• **Tâches demandées**:
1) Recopiez mot pour mot le passage du texte sur l'université de Vincennes, en commençant aux mots « Ce monde perdu » et en vous arrêtant après « ou Gilles Deleuze. ».
2) Reprenez le texte consacré à l'université de Vincennes à partir de sa dernière phrase et poursuivez-le.
─── Extrait du document
Ce petit livre brillant nous parle d’un temps que les moins de soixante ans ne peuvent pas connaître, une utopie constructive, de la folie douce, quelques pratiques staliniennes, un exubérance intellectuelle sans précédent, de l’amour, des haines cuites et recuites. J’en fus pendant deux ou trois ans.

Ce monde perdu m’a marqué à vie, en tant qu’homme et en tant qu’universitaire. L’expérience n’étant pas transmissible, comme le disait justement Aragon, on ne peut la transmettre que par une sorte d’hypersubjectivité à portée universelle. Ce que fait Bruno Tessarech en plaçant ses souvenirs sous l’ombre tutélaire de son maître de l’époque, le très singulier philosophe René Schérer. Phénoménologue husserlien, mais aussi éphébophile, ce frère cadet d’Eric Rohmer était doué d’une personnalité unique. Il finit forcément par être marginalisé par François Châtelet ou Gilles Deleuze.

L’auteur écrit donc à sa " camarade " Vincennes, que Chirac, rageur, fit raser sous la surveillance des policiers et des chiens, et où pas même une plaque commémorative n’atteste la présence passée de cette institution à nulle autre pareille située, s’en souvient-on, 12 route de la Tourelle. L’avantage est que Vincennes n’aura pas connu le gâtisme et la décomposition. Philippe Sollers ne sera pas venu « délirer entre ses murs », Houellebecq « ricaner sur ses ruines », Arte tourner une commémo.
──────
─── Données fournies
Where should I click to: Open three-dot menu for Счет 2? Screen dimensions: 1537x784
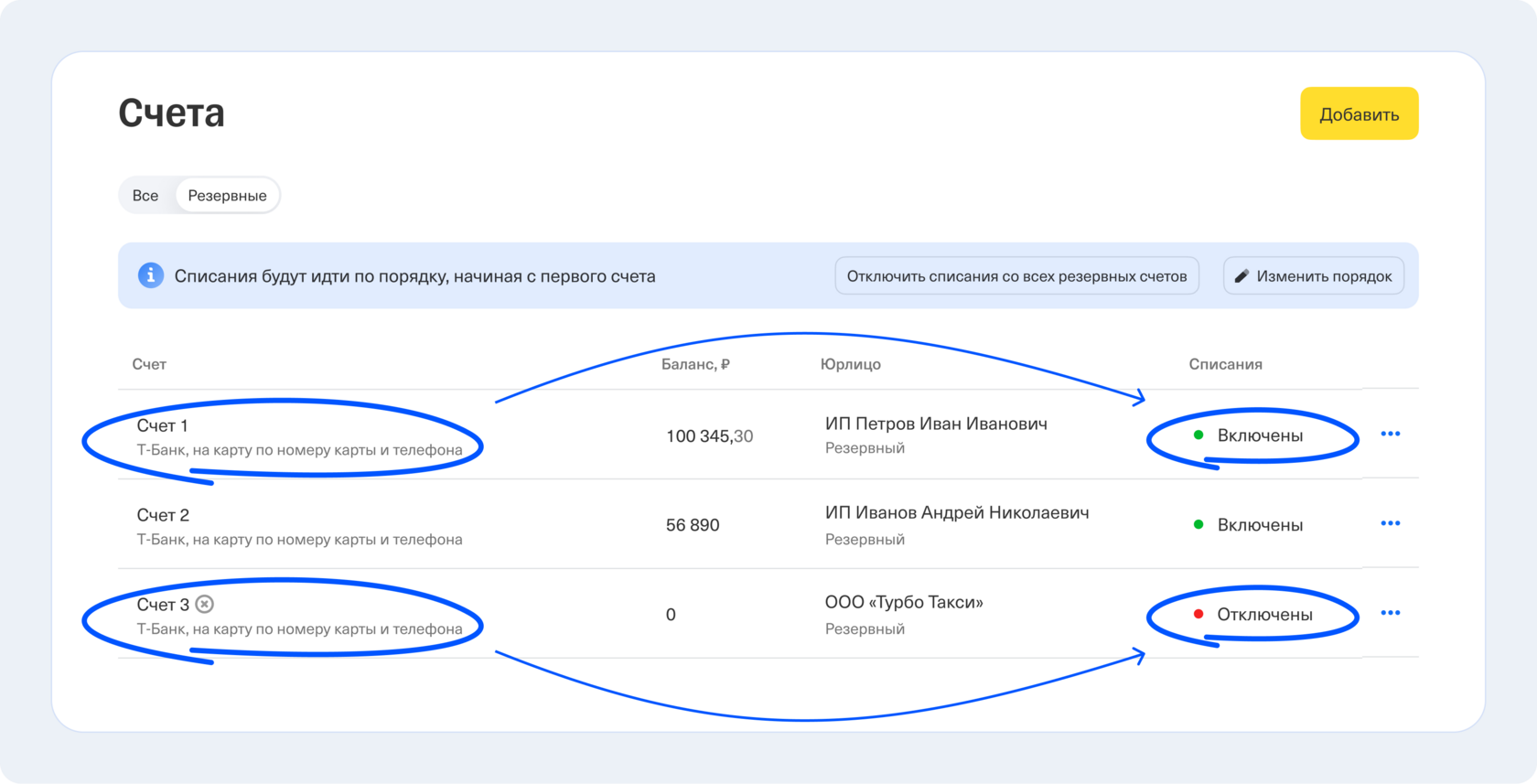(1390, 523)
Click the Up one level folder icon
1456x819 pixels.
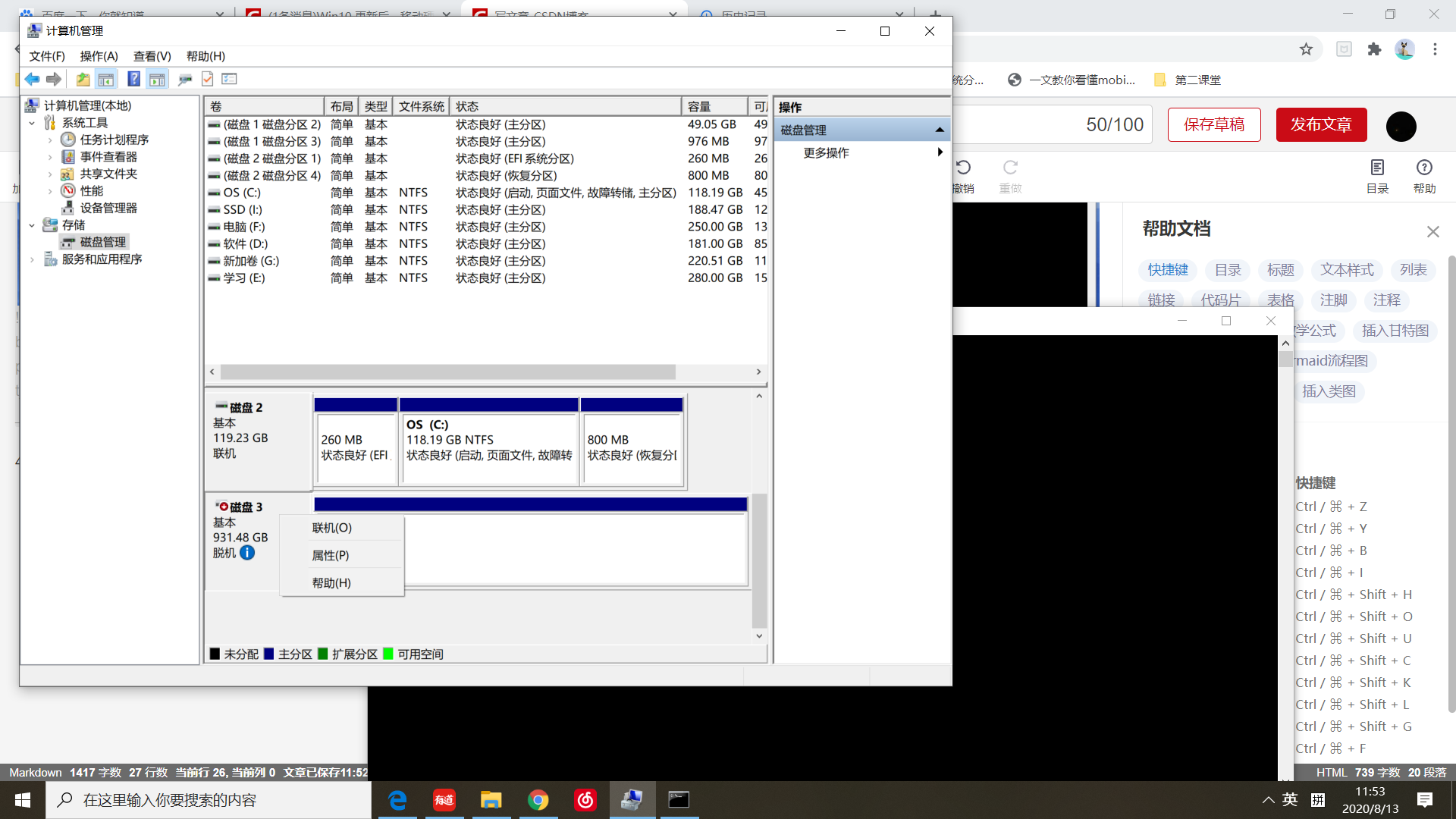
──────
• **Tâches résolues**:
1)
Ce monde perdu m’a marqué à vie, en tant qu’homme et en tant qu’universitaire. L’expérience n’étant pas transmissible, comme le disait justement Aragon, on ne peut la transmettre que par une sorte d’hypersubjectivité à portée universelle. Ce que fait Bruno Tessarech en plaçant ses souvenirs sous l’ombre tutélaire de son maître de l’époque, le très singulier philosophe René Schérer. Phénoménologue husserlien, mais aussi éphébophile, ce frère cadet d’Eric Rohmer était doué d’une personnalité unique. Il finit forcément par être marginalisé par François Châtelet ou Gilles Deleuze.

2)
C’était le temps des occupations d’usines, des AG interminables, de la lutte des femmes opprimées, des homosexuels raillés, le temps de ce que l’auteur appelle une « alma mater devenue amante idéale ». Cette amante était constituée d’un alignement de « bâtisses sans âme, une sorte de Sarcelles court sur pattes ». Le pouvoir de droite avait imaginé, malin, cet abcès de fixation, avec Edgar Faure pour papa et De Gaulle pour parrain. Les professeurs sans cravate étaient vêtus de velours côtelé, de blousons de cuir, voire de bleus d’ouvrier (achetés chez Cardin pour les plus gauchistes d’entre eux).

La quête du savoir passait par le désir, l’authenticité, le désintéressement. Deleuze, avec ses ongles tellement sales, nous magnétisait. A l’inverse de Schérer, il produisait un discours tout en rebonds mais construit. Comme l’auteur, j’ai encore dans l’oreille sa formule magique lorsqu’il avait résolu une difficulté posée par un questionneur : « Voilà , c’est ça ! »

Châtelet était le dominant chez les philosophes : un esprit d’une extrême rigueur, une culture classique immense. Le séminaire de Foucault était le plus couru. Les jeux de mots de Lacan (qui tenta vainement de faire de Vincennes sa chose) en faisait ricaner plus d’un. Bêtement, cela va sans dire. En fin de comptes, affirme non sans raison Bruno Tessarech, la philosophie au début des années soixante-dix, c’était Vincennes et rien d’autre. Mais aussi, pour un temps, un département où l’on pouvait faire attribuer un diplôme à son cheval, tant les contrôles étaient honnis.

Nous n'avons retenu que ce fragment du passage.